:: Data under study ::

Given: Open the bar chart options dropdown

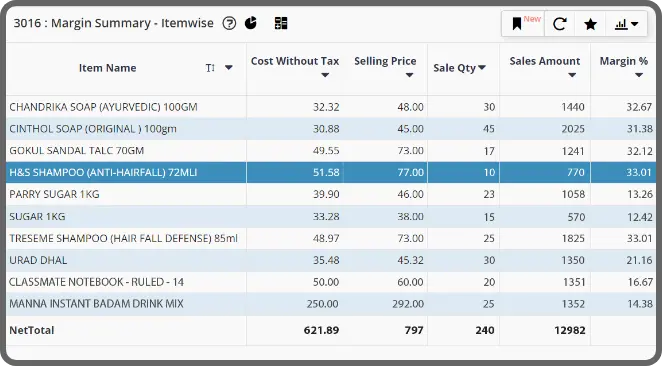Looking at the screenshot, I should point(626,24).
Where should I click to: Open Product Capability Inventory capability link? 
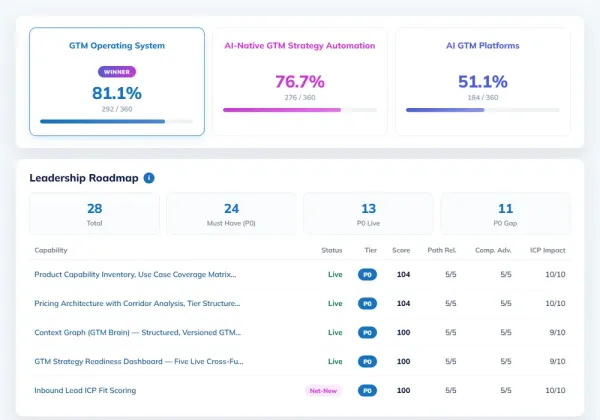135,274
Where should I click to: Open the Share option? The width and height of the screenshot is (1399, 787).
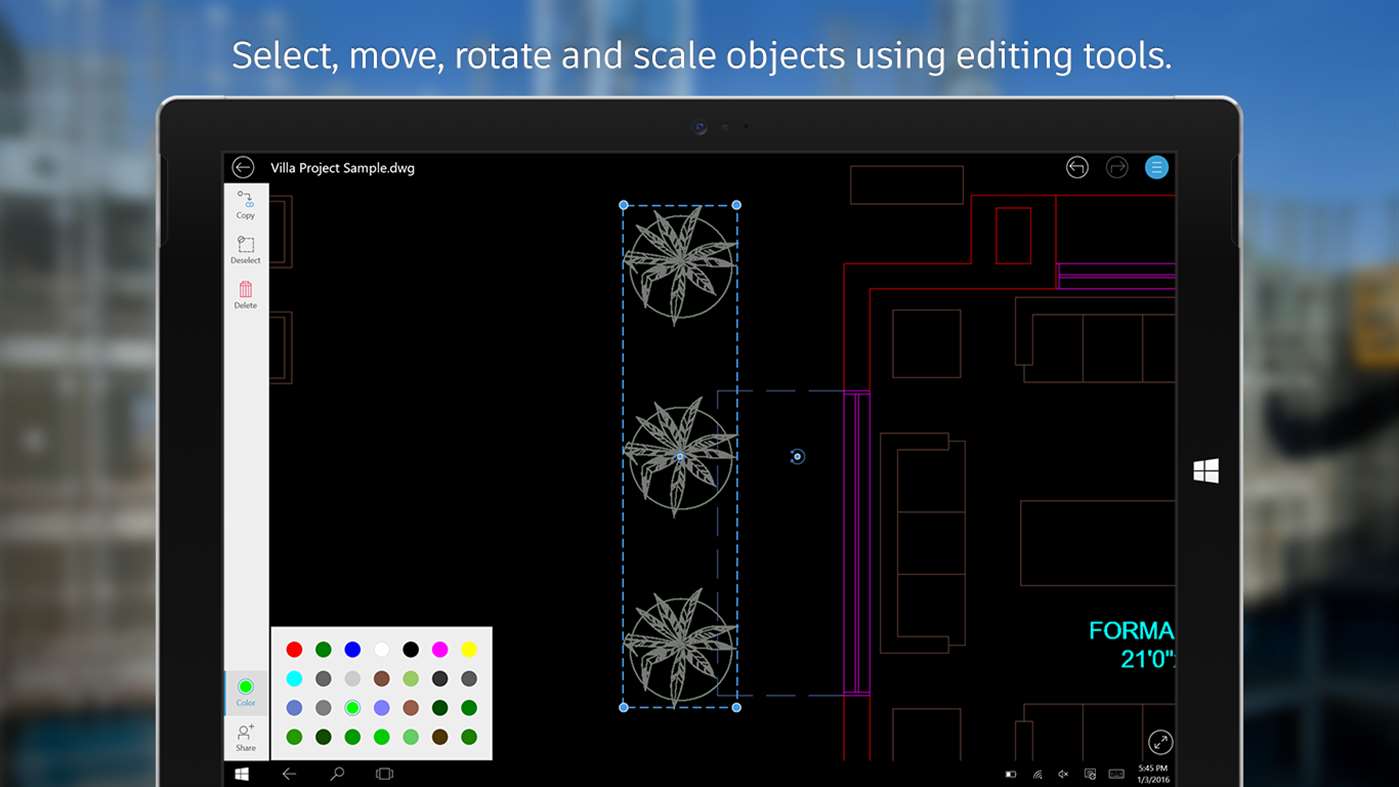(245, 737)
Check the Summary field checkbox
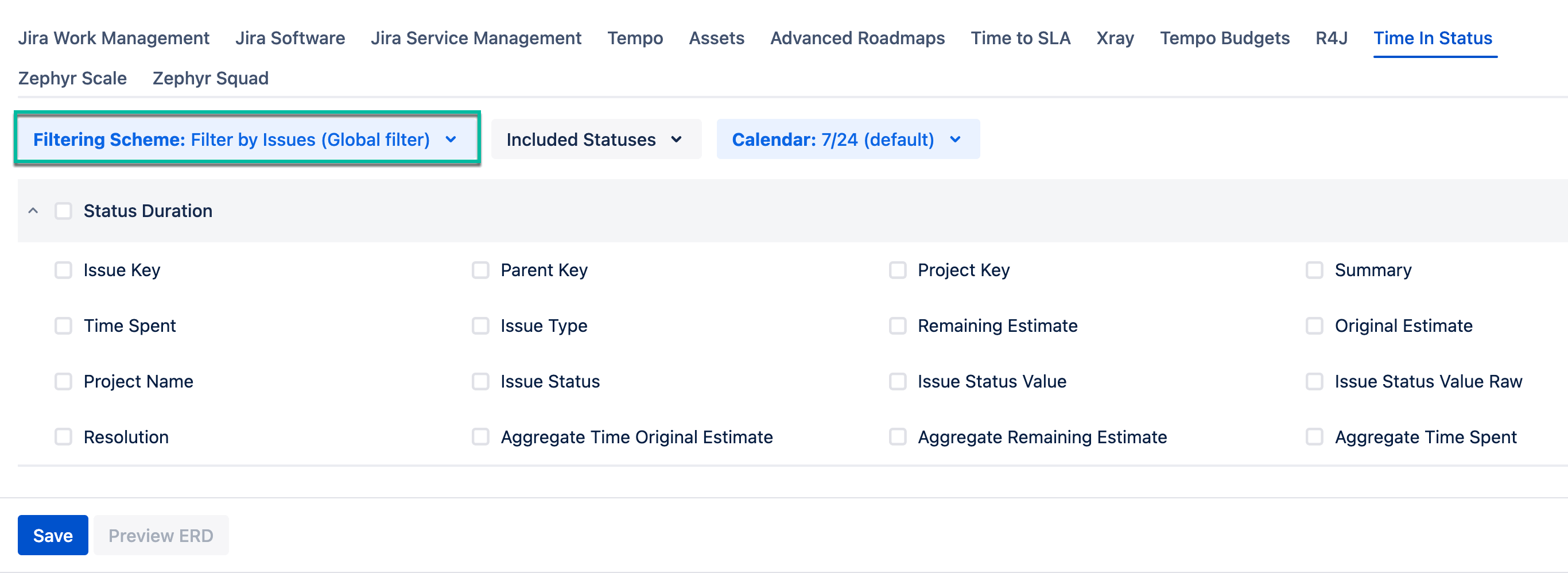Image resolution: width=1568 pixels, height=573 pixels. [1314, 270]

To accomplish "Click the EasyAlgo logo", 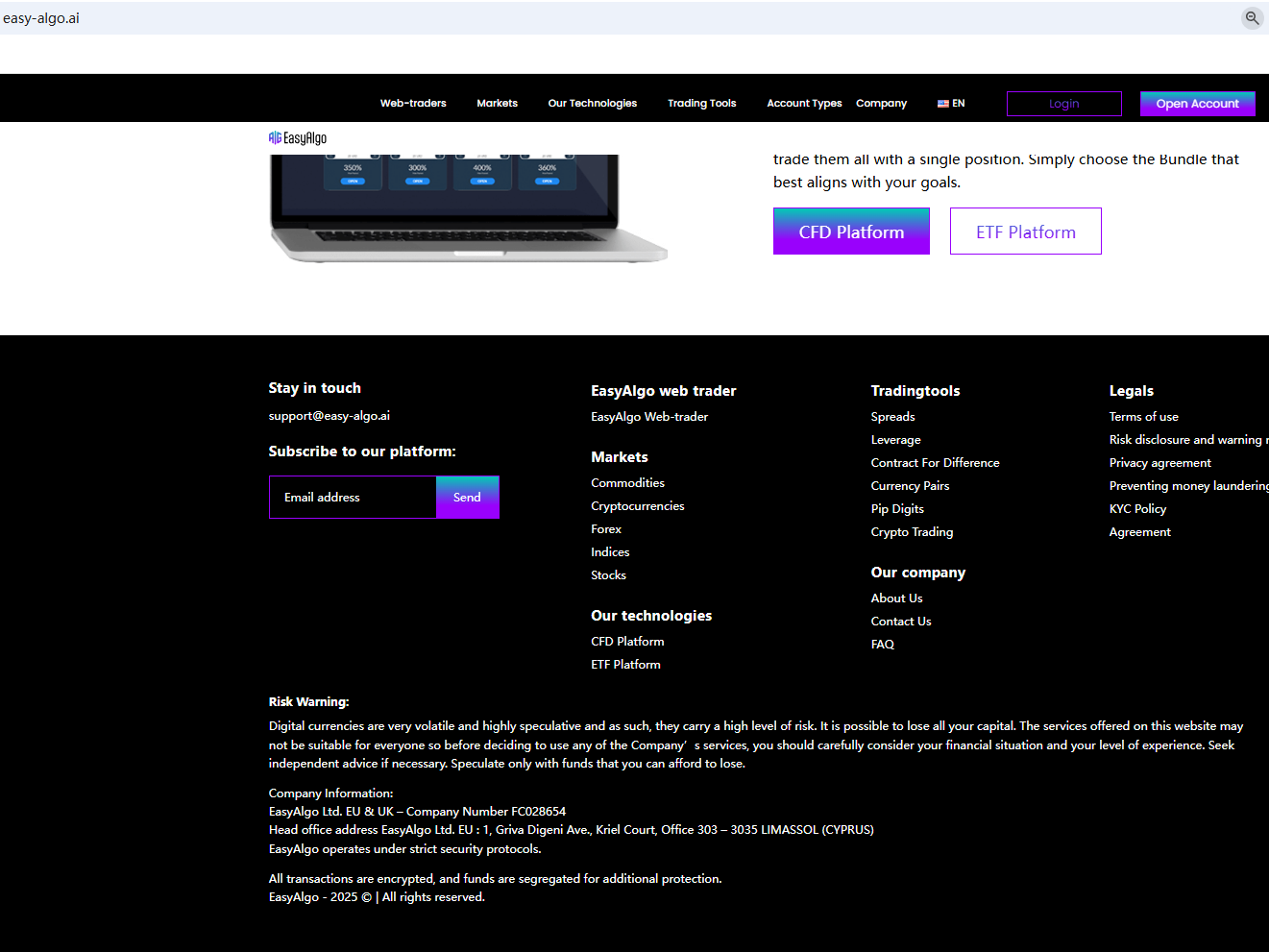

:::

**Work to complete:** Everything in the listing should be repeated exactly except the pictures.

**Task solution:**
Given: Open the bar chart options dropdown

Looking at the screenshot, I should point(626,24).
Where should I click to: Open Product Capability Inventory capability link? 
135,274
Where should I click to: Open the Share option? The width and height of the screenshot is (1399, 787).
(245, 737)
Check the Summary field checkbox
Image resolution: width=1568 pixels, height=573 pixels. [1314, 270]

To accomplish "Click the EasyAlgo logo", 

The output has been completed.